What is expected: In the records below, change "computer-use agent" to "desktop assistant" in the lines running from the one containing "772x1024 pixels." through the end of the records, inclusive, and write those lines out again with nothing else altered. Leave the pictures out of your answer.

--- BEGIN Extracted information ---

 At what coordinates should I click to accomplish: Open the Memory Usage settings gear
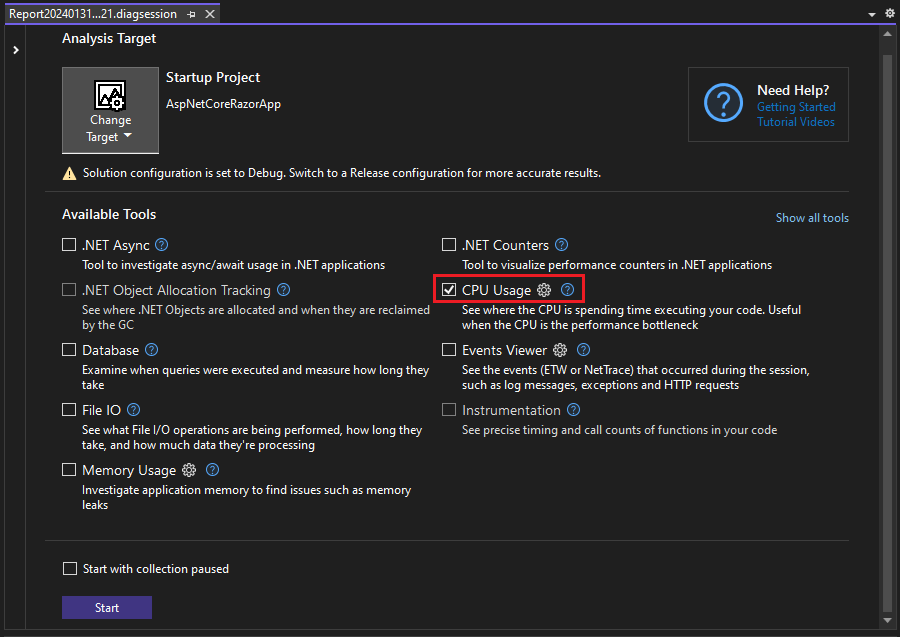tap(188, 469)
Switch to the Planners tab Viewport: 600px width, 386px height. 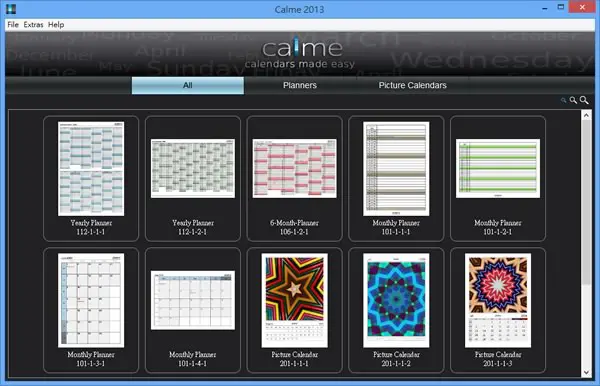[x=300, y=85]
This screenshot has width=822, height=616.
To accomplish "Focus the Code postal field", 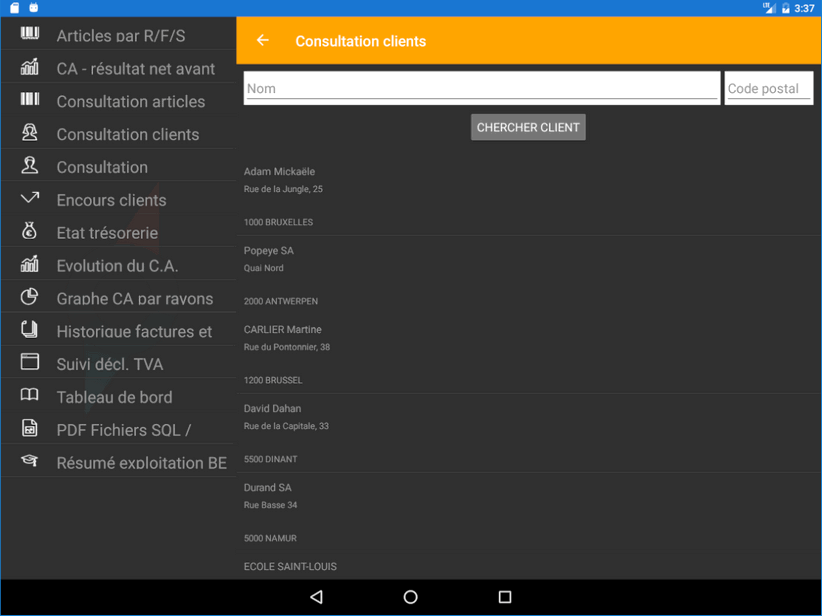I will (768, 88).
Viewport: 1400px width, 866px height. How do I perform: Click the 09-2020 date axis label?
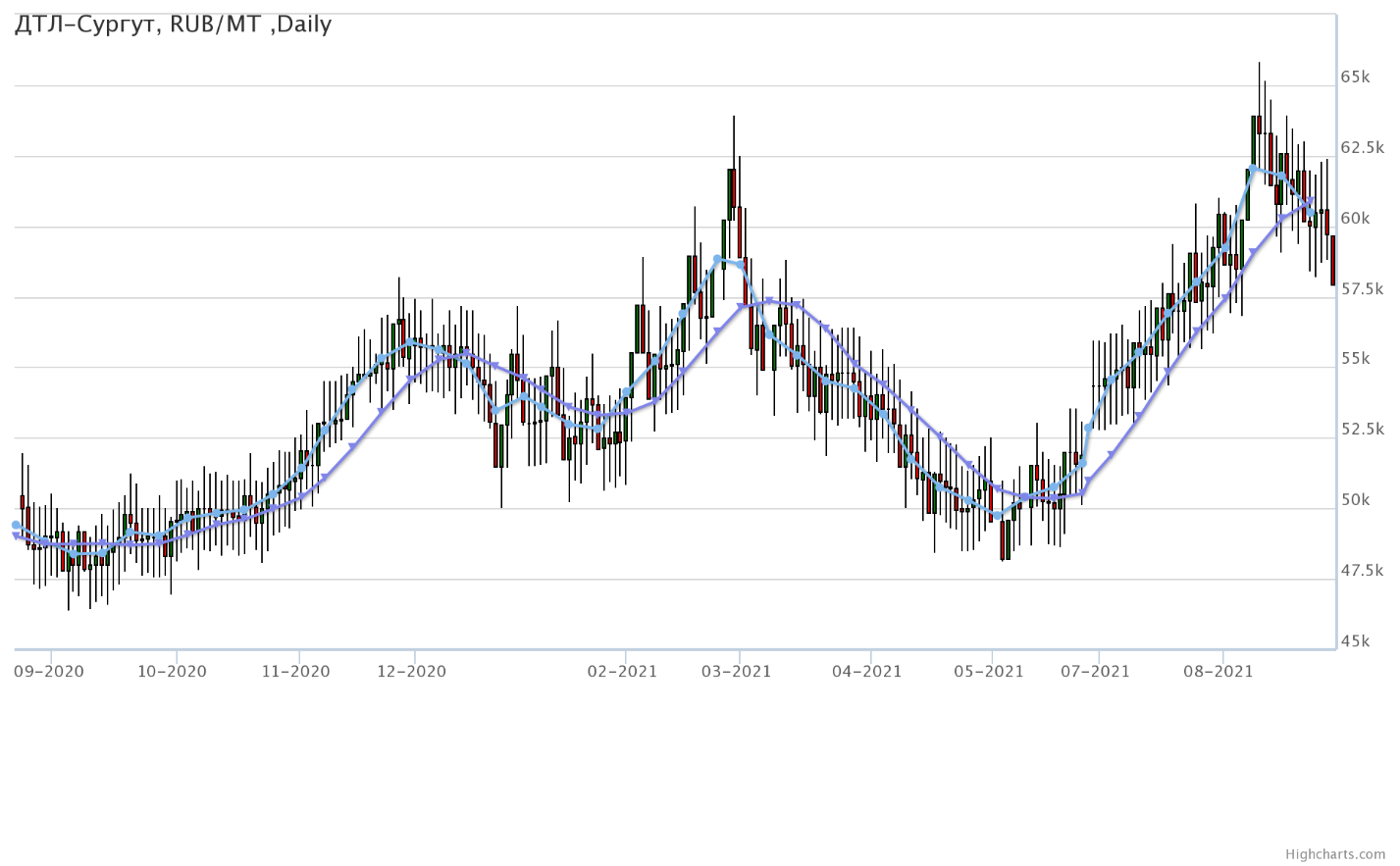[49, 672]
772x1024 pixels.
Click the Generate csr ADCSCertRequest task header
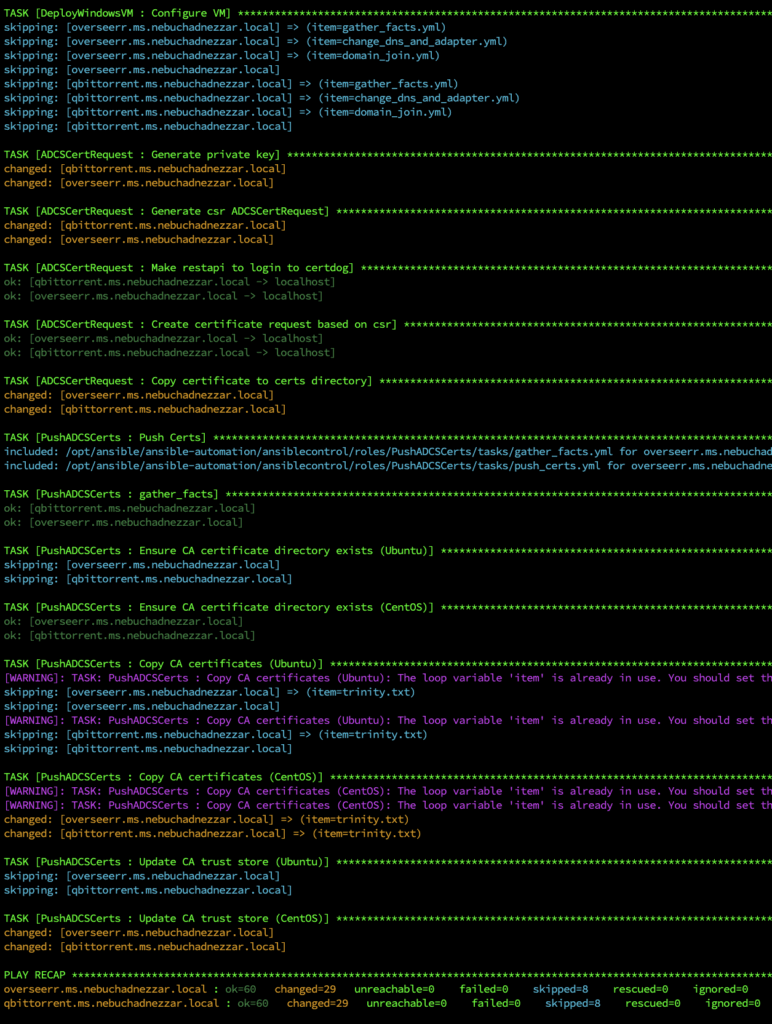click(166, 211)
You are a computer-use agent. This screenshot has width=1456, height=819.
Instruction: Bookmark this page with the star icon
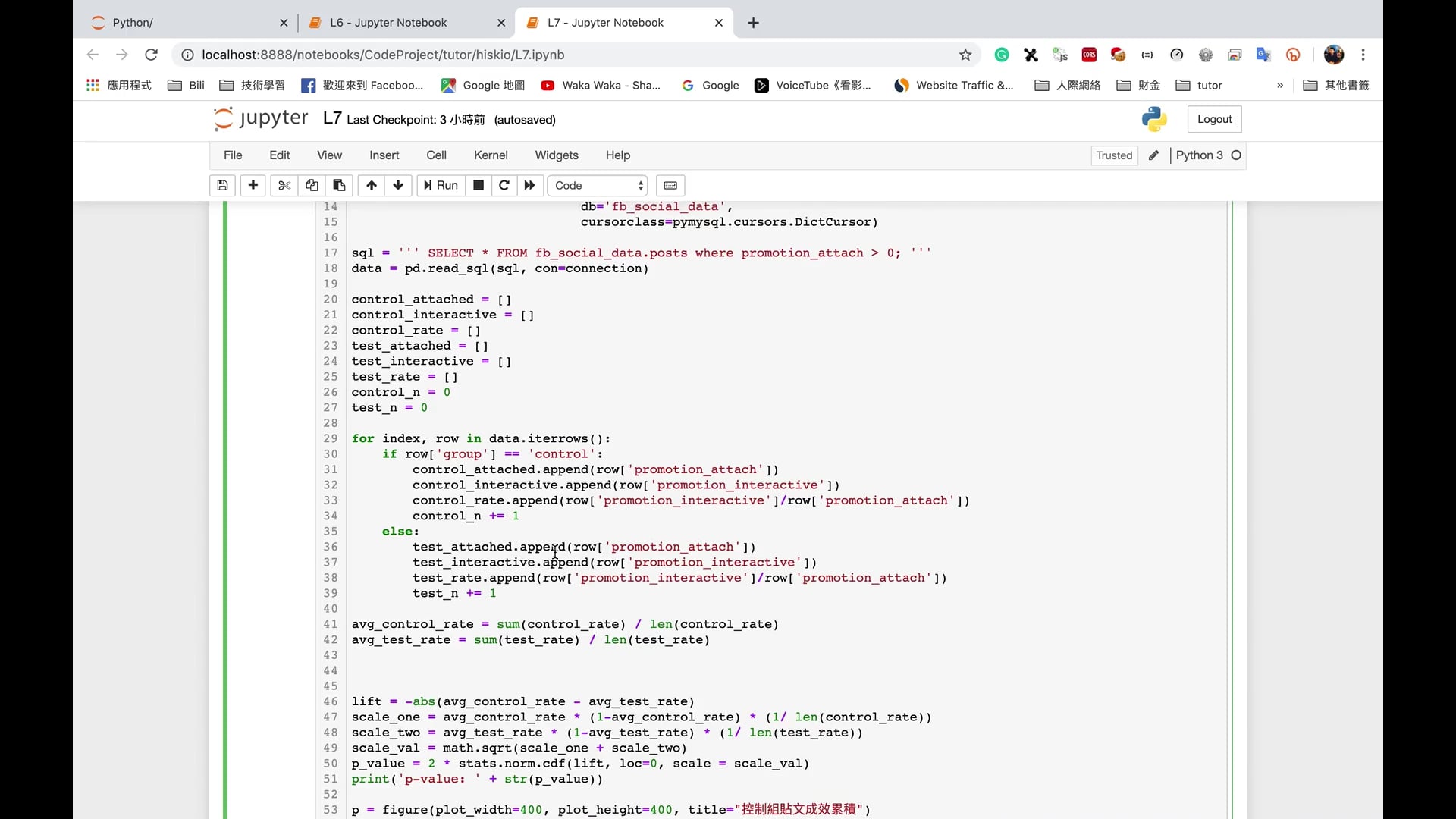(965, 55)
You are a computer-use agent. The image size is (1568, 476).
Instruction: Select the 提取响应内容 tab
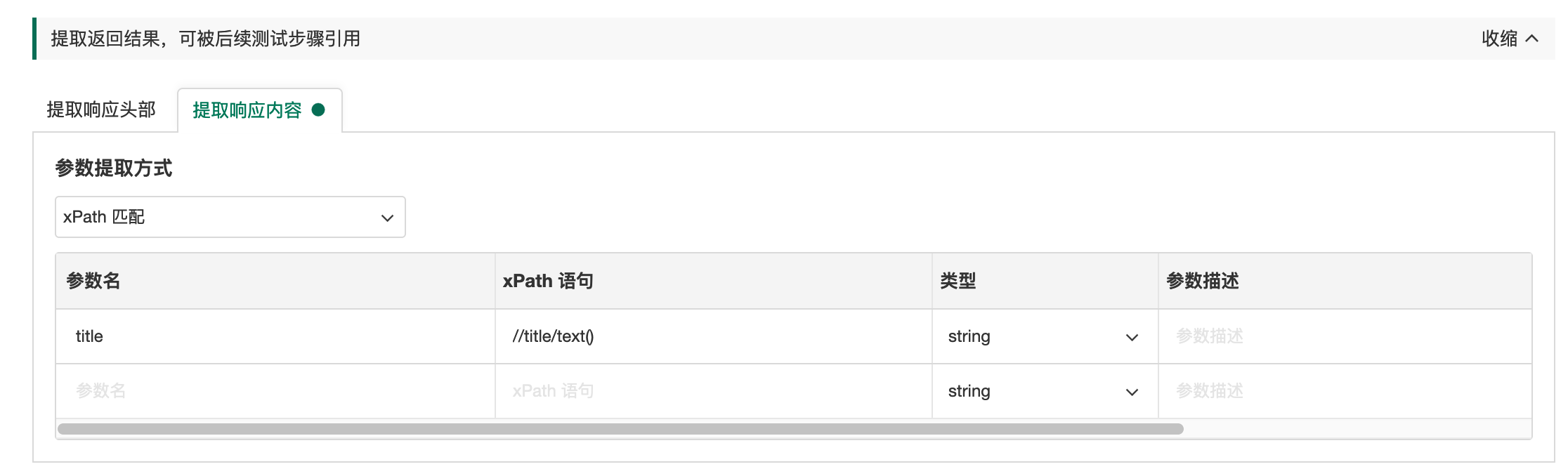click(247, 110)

--- END Extracted information ---

Result:
772x1024 pixels.
Click the Generate csr ADCSCertRequest task header
click(166, 211)
You are a desktop assistant. This screenshot has width=1456, height=819.
Instruction: Bookmark this page with the star icon
(965, 55)
You are a desktop assistant. The image size is (1568, 476).
Instruction: Select the 提取响应内容 tab
click(247, 110)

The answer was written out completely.